**PROVIDED ENTRIES:**
"""

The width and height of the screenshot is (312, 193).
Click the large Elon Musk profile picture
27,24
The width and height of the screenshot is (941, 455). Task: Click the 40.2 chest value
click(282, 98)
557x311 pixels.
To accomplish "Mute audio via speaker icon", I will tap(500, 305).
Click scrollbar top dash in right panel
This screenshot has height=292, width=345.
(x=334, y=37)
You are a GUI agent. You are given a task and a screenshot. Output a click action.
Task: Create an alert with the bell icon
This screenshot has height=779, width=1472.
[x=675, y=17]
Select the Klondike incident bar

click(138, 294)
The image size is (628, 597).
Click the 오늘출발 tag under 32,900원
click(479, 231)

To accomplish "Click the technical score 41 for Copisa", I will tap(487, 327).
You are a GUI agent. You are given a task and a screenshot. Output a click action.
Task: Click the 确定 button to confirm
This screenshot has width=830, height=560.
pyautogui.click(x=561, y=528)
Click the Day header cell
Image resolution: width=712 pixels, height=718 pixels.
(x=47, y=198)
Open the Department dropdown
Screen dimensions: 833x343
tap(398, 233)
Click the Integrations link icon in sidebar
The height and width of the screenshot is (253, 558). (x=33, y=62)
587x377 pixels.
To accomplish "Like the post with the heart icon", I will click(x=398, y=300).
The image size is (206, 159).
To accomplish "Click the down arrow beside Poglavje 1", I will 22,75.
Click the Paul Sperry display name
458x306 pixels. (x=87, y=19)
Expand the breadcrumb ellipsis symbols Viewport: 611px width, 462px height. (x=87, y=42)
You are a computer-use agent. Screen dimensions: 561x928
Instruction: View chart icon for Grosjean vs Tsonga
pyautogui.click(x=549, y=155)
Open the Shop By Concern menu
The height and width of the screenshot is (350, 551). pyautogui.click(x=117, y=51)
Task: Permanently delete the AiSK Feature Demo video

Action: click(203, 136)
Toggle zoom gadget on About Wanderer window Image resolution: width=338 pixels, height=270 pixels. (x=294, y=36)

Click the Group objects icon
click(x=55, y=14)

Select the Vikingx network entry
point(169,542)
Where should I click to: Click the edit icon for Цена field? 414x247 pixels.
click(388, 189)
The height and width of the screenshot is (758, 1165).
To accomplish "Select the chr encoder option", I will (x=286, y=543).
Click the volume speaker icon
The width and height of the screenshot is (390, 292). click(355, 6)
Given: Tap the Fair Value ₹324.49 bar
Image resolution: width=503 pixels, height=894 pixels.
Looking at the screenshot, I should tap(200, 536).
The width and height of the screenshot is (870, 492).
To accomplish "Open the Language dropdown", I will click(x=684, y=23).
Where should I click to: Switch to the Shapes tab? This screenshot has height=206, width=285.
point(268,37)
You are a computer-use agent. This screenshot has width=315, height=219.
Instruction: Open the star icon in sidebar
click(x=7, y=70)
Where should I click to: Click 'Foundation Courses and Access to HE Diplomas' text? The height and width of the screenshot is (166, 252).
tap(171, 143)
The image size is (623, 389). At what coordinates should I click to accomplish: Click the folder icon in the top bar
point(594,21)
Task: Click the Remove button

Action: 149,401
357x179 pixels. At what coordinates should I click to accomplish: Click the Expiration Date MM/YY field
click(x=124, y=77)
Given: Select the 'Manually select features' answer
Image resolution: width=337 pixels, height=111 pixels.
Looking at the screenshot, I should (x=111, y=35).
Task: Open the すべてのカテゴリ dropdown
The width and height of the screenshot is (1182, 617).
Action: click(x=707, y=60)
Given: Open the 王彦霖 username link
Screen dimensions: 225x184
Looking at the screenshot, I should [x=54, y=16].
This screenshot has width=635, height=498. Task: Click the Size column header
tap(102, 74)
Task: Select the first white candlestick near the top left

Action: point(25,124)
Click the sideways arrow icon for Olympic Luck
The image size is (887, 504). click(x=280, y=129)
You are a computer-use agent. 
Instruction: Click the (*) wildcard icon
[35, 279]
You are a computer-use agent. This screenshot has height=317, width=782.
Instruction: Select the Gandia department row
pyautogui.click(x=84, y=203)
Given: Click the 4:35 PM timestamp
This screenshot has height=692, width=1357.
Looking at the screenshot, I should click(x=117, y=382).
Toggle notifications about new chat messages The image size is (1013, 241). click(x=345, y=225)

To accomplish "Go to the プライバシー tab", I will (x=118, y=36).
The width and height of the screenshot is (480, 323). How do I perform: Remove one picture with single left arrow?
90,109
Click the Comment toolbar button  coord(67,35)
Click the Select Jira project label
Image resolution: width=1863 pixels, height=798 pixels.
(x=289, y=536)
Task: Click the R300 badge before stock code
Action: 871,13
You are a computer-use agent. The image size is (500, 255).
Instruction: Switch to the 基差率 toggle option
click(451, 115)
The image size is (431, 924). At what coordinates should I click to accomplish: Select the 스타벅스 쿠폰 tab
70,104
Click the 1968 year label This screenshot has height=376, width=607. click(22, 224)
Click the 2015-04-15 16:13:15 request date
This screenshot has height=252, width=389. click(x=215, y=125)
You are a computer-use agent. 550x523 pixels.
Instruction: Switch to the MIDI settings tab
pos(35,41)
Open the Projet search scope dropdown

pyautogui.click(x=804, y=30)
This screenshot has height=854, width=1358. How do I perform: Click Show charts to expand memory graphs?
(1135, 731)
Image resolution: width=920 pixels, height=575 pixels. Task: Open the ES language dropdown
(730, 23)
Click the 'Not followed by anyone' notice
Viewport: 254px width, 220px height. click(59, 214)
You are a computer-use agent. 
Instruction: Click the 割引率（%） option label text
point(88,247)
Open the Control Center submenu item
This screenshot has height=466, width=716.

"""

**WHAT THE TASK REQUIRES:**
Return, from the material above, every line with the word "agent".

**OUTPUT BELOW:**
You are a GUI agent. You are given a task and a screenshot. Output a click action.
You are a GUI agent. You are given a task and a screenshot. Output a click action.
You are a computer-use agent. Screen dimensions: 561x928
You are a computer-use agent. This screenshot has width=315, height=219.
You are a computer-use agent. 
You are a computer-use agent. This screenshot has height=317, width=782.
You are a computer-use agent. The image size is (500, 255).
You are a computer-use agent. 550x523 pixels.
You are a computer-use agent. 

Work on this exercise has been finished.